- Born: Douglas Richard John King January 1967 (age 59) Lowestoft, Suffolk
- Education: Loughborough University
- Occupation: Businessman
- Known for: Owner and Executive Chairman of Coventry City
- Title: Owner and Executive Chairman of Coventry City

= Doug King (businessman) =

British businessman and football club owner

Douglas Richard John King (born January 1967) is a British businessman and investor, best known as the owner and executive chairman of Coventry City. He became the club’s majority shareholder in January 2023 and shortly afterwards acquired full ownership.

== Early life and career ==
King was born in 1967 in Lowestoft, where he grew up. He graduated with a degree in mathematical engineering from Loughborough University.

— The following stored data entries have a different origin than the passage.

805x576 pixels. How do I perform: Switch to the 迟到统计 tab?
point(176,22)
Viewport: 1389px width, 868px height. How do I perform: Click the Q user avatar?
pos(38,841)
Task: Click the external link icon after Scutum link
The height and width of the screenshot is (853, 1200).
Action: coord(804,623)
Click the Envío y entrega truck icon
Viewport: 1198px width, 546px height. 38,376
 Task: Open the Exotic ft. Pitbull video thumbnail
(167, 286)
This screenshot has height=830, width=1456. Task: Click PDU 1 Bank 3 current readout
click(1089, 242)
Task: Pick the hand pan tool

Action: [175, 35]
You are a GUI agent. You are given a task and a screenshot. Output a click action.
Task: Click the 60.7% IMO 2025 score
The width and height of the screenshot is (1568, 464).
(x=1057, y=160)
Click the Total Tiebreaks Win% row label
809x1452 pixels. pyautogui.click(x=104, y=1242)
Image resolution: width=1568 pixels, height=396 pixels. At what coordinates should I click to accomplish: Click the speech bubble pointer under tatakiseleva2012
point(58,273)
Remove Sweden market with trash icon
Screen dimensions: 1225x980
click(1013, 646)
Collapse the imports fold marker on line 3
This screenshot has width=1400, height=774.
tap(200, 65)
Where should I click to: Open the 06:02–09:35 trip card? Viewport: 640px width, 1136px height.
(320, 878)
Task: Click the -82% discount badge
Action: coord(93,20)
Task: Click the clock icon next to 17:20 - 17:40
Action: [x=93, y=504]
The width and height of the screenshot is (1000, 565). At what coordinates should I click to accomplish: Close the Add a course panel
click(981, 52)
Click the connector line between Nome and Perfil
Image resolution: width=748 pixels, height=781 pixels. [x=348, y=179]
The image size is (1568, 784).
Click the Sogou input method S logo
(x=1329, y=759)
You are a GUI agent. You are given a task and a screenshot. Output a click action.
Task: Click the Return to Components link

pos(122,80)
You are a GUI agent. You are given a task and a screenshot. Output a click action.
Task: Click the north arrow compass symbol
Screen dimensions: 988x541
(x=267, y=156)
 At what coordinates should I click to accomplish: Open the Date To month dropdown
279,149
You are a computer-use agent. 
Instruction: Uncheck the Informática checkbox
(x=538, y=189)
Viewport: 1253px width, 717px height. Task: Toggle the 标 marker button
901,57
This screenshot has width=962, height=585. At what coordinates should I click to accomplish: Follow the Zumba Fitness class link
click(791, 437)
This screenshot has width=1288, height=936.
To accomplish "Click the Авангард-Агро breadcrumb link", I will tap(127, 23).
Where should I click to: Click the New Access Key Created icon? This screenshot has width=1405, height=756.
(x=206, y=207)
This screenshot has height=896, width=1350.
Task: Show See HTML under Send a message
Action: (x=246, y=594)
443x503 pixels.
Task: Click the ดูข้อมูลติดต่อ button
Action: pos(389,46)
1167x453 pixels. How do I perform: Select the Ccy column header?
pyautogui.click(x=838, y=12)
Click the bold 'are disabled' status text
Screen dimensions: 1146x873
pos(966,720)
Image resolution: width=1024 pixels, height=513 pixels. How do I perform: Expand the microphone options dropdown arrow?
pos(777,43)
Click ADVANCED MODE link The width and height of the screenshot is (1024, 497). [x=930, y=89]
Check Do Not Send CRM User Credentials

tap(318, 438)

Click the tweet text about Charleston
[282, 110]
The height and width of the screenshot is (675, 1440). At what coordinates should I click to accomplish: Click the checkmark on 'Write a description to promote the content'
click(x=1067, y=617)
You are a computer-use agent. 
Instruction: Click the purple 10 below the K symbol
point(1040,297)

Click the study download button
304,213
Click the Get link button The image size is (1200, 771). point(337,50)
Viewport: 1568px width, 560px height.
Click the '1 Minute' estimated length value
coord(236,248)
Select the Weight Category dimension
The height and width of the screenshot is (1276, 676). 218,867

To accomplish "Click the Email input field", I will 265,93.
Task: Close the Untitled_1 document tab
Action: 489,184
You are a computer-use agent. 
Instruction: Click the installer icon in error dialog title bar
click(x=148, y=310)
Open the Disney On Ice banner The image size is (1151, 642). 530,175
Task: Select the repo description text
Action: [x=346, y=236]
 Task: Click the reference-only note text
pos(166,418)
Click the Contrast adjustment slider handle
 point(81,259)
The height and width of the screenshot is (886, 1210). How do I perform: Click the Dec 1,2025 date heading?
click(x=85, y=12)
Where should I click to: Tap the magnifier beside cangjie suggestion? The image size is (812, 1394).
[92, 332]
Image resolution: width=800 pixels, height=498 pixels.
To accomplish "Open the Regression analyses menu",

He began his career in 1990 with Cargill and was based in Switzerland as a manager of oil trading from 1997 to 2000. After ten years, he left to become head of oil trading for Crown Resources. He also worked as a consultant for Catequil Asset Management in New York between 2003 and 2004. In 2004, he co-founded Aisling Analytics with business partner Michael Coleman, which later changed its name to RCMA Capital LLP.

He served as the chief executive officer of RCMA Capital and has been chairman of RCMA Group since 2010. The company manages The Merchant Commodity Fund and focuses on investing in commodity markets based on analysis of supply and demand dynamics.

Presently, he is associated with companies including RCMA Capital LLP, an investment firm, and Yelo Enterprises, which has been linked to oilseed processing and renewable energy projects.

As in 2026, Doug King’s net worth at around $400 million (around £317m). His brother is Will King `The King Of Shaves`

== Coventry City ==
In November 2022, King agreed to purchase an 85% stake in Coventry City from SISU Capital. The takeover was approved by the English Football League in January 2023. Later that month, he acquired the remaining shares, becoming the club’s sole owner.

Following the takeover, he also assumed the role of chairman and oversaw a restructuring of the club’s financial and operational framework. Under the ownership of King, Coventry City has focused on financial sustainability. He made also investments in football operation and infrastructure.

In April 2026, under his ownership, the club achieved a promotion to the Premier League, which was a positive step for the club, reaching thus the highest level of English football.

In November 2024, King made the high-profile decision to part ways with long-serving manager Mark Robins and appointed Frank Lampard as the club's new head coach.